Ricordati che il capo sono sempre io. Se dovessimo semplificare nel modo più tranchant la diatriba in corso tra Beppe Grillo e Giuseppe Conte, dovremmo arrivare a questa frase poco “”politichese”. Ma molto vicina alla verità.
Riassumiamo per il lettore le ultime puntate (in aggiornamento costante) della lite: Giuseppe Conte ha indetto per il 4 ottobre, quindicesimo compleanno del Movimento, gli Stati Generali dei pentastellati cui parteciperanno i delegati dei gruppi e delle strutture territoriali.
Un’iniziativa obbligata dopo le sconfitte del M5S alle ultime elezioni: se si eccettua il caso isolato della elezione di Alessandra Todde in Sardegna, negli ultimi mesi i Cinque Stelle hanno vissuto in un incubo elettorale culminato con le elezioni europee di giugno. Ha invece dimostrato di essere ancora vivo e vitale il Pd di Elly Schlein cui Conte pensava di poter dare ripetuti ultimatum («O vi alleate con noi e alle nostre condizioni o andate a sbattere») e che invece oggi si è consolidato caparbiamente nel posto di primo partito dell’opposizione.
Conclusione: alle prossime politiche per il M5S la sentenza è scontata, a meno non ci si decida a fare qualcosa. Conte ha lanciato un segnale e ha proposto di mettere in piedi una struttura organizzativa più solida dandole slancio con la convocazione di una assemblea detta “Stati Generali”. Il cui presupposto di base, intendiamoci, è proprio la leadership di Giuseppe Conte senza il quale, nota uno che se ne intende come Marco Travaglio, il Movimento semplicemente non esiste più.

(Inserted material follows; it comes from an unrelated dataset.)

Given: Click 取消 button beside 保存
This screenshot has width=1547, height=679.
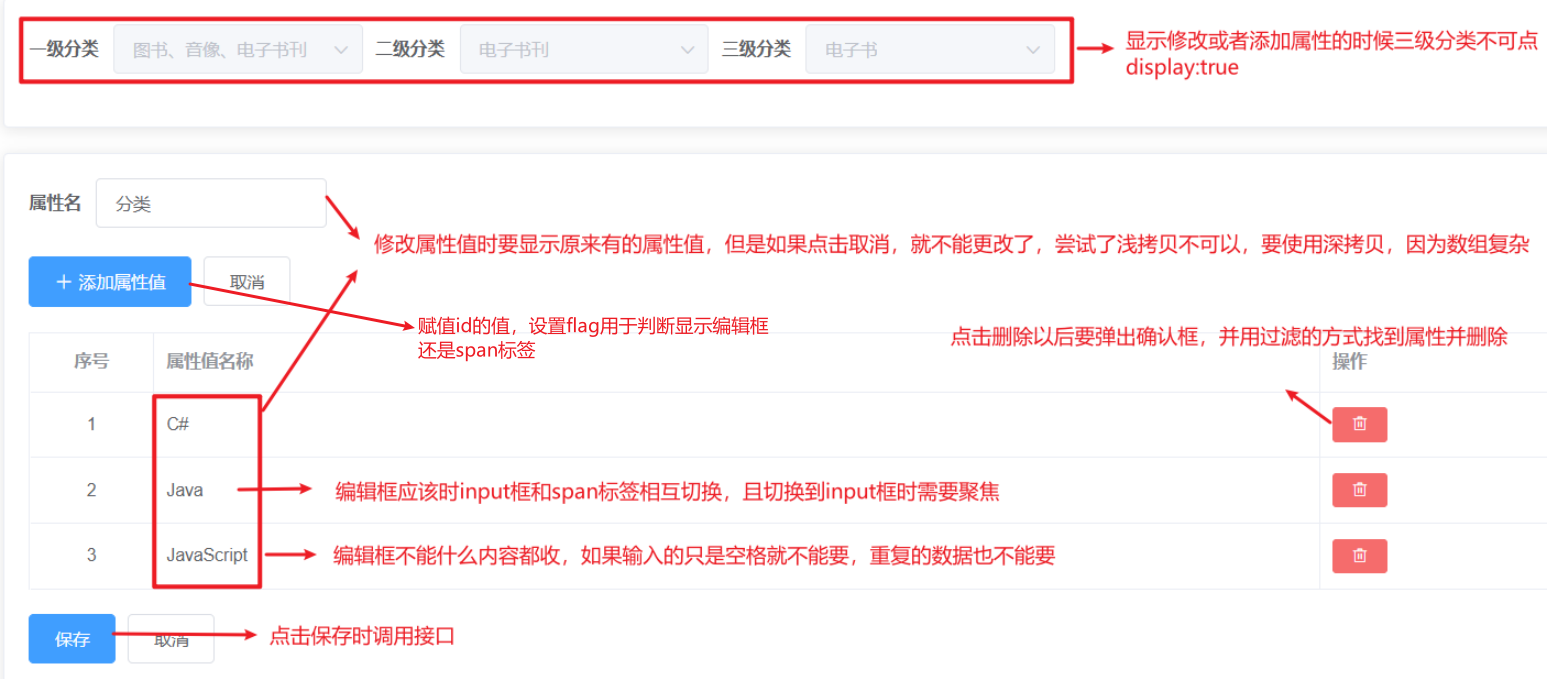Looking at the screenshot, I should click(171, 639).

Ma proprio questo è il punto su cui Grillo è scattato: nessuno mi ha chiesto il permesso di fare questa assemblea, a me che sono pur sempre il fondatore dei Cinquestelle, e anche il suo garante (e pure il consulente a stipendio per la comunicazione). Da qui una lettera a Conte formale (per evidenziare il distacco) e pepata nei contenuti che accusa l’attuale leader di non aver saputo conservare il patrimonio elettorale del 2018, anzi di aver sperperato l’identità del Movimento che di quel patrimonio era il presupposto ideale, e arriva a contestare l’idea stessa di un’Assemblea come culmine di una struttura stabile e organizzata (quale lui e Casaleggio non hanno mai voluto) riproponendo riunioni ristrette per discutere i temi politici. Insomma, dall’uno uguale uno ai “caminetti” delle correnti dei vecchi partiti.
Conte ha risposto a questa dura reprimenda rivendicando la sua leadership e anche la linea politica che ha scelto per il Movimento: quella di una sinistra che somiglia molto di più a Mélenchon che al Pd, anche al Pd di Elly Schlein; una sinistra radicale, pacifista, contraria a mandare le armi a Kiev e nettamente filopalestinese. Non a caso gli europarlamentari del M5S sono stati fatti iscrivere al gruppo «The Left» capeggiato proprio da La France Insoumise. Questa sterzata verso sinistra mira a ritrovare tutti quegli elettori che si erano fatti convincere dalla protesta grillina che dieci-quindici anni fa riempiva le piazze; e nello stesso tempo non rinuncia a fare concorrenza «da sinistra» al Pd per cercare di recuperare il terreno perduto negli ultimi tempi.
Nel sottotesto però Conte rinfaccia a Grillo di aver imposto a suo tempo di sostenere il governo di Mario Draghi nonostante quest’ultimo fosse contrarissimo alle misure simbolo del Movimento, a cominciare dal Superbonus. Fu in quei compromessi, sostiene l’ex “avvocato del popolo” la vera dispersione dell’identità pentastellata. Ricordandogli una mossa politica considerata suicida, nella sostanza Conte archivia Grillo: bisogna vedere però se quest’ultimo ha ancora qualche cartuccia da sparare. Per esempio sulla candidatura alla Regione Liguria del post-Toti.